Sia Kyriakakos, or Ms. K as her more than 90 students affectionately call her, began teaching in Baltimore City in 2011. She’s been teaching at MERVO for two years and loves it. “The administration here is very supportive of the arts and they support what I do,” Kyriakakos said.
Kyriakakos says she was thrilled when Dr. Thornton came on as CEO and said he wanted to bring back the arts and make them a priority in the schools. “It’s so nice to know that I’m supported from the top down.” Kyriakakos is a lifelong artist, she says she had a gift in her hands and she can give that gift to her students. Kyriakakos, who is extremely dedicated to her job and students, which includes her personally transporting students to art shows and exhibits and encouraging them to do do art outside of school. “That’s what they need,” Kyriakakos said. “Some of them come from hopeless situations and they come here for stability and I can give them that by being here everyday and doing my job.”
Kyriakakos says she doesn’t just teach art she teaches hard work, perseverance, resilience and how to love art. She says she’s trying to help them develop a good character and become successful people. Though Kyriakakos loves teaching art she says what does bother is equity. “Art is important,” she says. Baltimore City,however, only requires one credit of art to graduate, which means Kyriakakos often doesn’t see students until their junior or senior year which she says, isn’t nearly enough time to find out what their true potential is.

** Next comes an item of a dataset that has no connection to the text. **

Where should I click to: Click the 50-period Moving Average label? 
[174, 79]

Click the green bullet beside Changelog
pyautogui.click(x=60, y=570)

“I’m trying to teach them how to be creative, how to problem solve and have life skills,” Kyriakakos said. “But in order to be successful at this, art has to be a priority.” She said not enough principals in the district support art and art teachers. She believes that having art in schools is a civil right that students are being denied.
That being said, Ms. K is going to continue doing what she does for the love of her students. “I’m so happy Ms. K is teacher of the year,” DeShawn Barnes, an 11th grade student of Ms. K said. DeShawn was the one who brought the idea of Ms. K being given the award to the schools principal. “He thought it was a great idea and said he would look into it.” DeShawn said. “She really deserves it, she works hard and she’s taught me and other students character and art, of course.”
Tyshay Rigby, a 10th grade student in Ms. K’s class said she wasn’t an artists before she met Ms. K. “She taught me how to blend colors and how to do so many things.”
Ms. K was probably more excited than her students, when more than 30 people from North Ave., including Dr. Thornton, entered her classroom on April 18th to surprise with the teacher of the year award. “I was shocked,” she said. “I’m still so excited to show off my students and art in general.”
Kyriakakos will compete for Maryland State Teacher of the Year and eventually National Teacher of the Year. She will get the opportunity to through out the first pitch at an upcoming Orioles game.